No the clocking for i2s can be set higher, although the RPi clock sucks, having an external master clock drive continuous transfers (ie the clock chip attached to the ADC that clocks the data ready - that is not controlled by the cpld or RPi) would have an even sample spread more accurate than RPi initiated reads.

The reason for being concerned with latency, clocking and transfers is two fold:
A) it’s too easy to miss a sample.
B) it’s too easy to throw away performance using software and not use the hardware that does it more efficiently. The CPU time is then available for the FFT and other features.

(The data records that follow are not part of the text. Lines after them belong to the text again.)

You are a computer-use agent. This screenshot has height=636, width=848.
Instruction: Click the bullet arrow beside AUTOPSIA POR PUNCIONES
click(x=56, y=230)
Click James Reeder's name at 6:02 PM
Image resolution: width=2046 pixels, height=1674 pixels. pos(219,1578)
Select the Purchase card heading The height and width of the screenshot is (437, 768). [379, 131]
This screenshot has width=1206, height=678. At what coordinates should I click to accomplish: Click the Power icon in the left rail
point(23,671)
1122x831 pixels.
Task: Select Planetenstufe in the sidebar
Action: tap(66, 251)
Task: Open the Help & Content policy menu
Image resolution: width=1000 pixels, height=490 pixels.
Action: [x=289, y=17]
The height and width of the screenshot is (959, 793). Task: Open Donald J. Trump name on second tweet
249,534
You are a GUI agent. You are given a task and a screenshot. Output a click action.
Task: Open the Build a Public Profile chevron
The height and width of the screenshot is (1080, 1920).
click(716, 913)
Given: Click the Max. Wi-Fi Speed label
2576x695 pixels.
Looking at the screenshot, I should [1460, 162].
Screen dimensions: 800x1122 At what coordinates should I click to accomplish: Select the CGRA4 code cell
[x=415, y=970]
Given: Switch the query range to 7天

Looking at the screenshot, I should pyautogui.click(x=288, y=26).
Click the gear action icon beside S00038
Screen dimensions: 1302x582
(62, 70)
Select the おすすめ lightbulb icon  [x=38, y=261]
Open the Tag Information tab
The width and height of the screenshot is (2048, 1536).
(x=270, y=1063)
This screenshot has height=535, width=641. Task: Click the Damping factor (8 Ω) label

You are right the Google result returned i2c and I didn’t notice. For i2c thread: pi 4 - What is Rpi's I2C Maximum Speed? - Raspberry Pi Stack Exchange
 
Last edited:
Also confirmed the screen I want to use is a IPS capacitive touch screen - 7” which matches the 1104X-E so it’ll be a good size without being too large. Tempted to put a 4x4 push button matrix and a rotary encoder dial that can be configured. The IPS has a 100hz response time too.
Touch screen is good but trying to pinch on a virtual screen on a bench may be annoying RSI inducing.

The form I’m trying to aim for is about the size of the 1104. Not too big but large enough to fit everything in with a common power supply.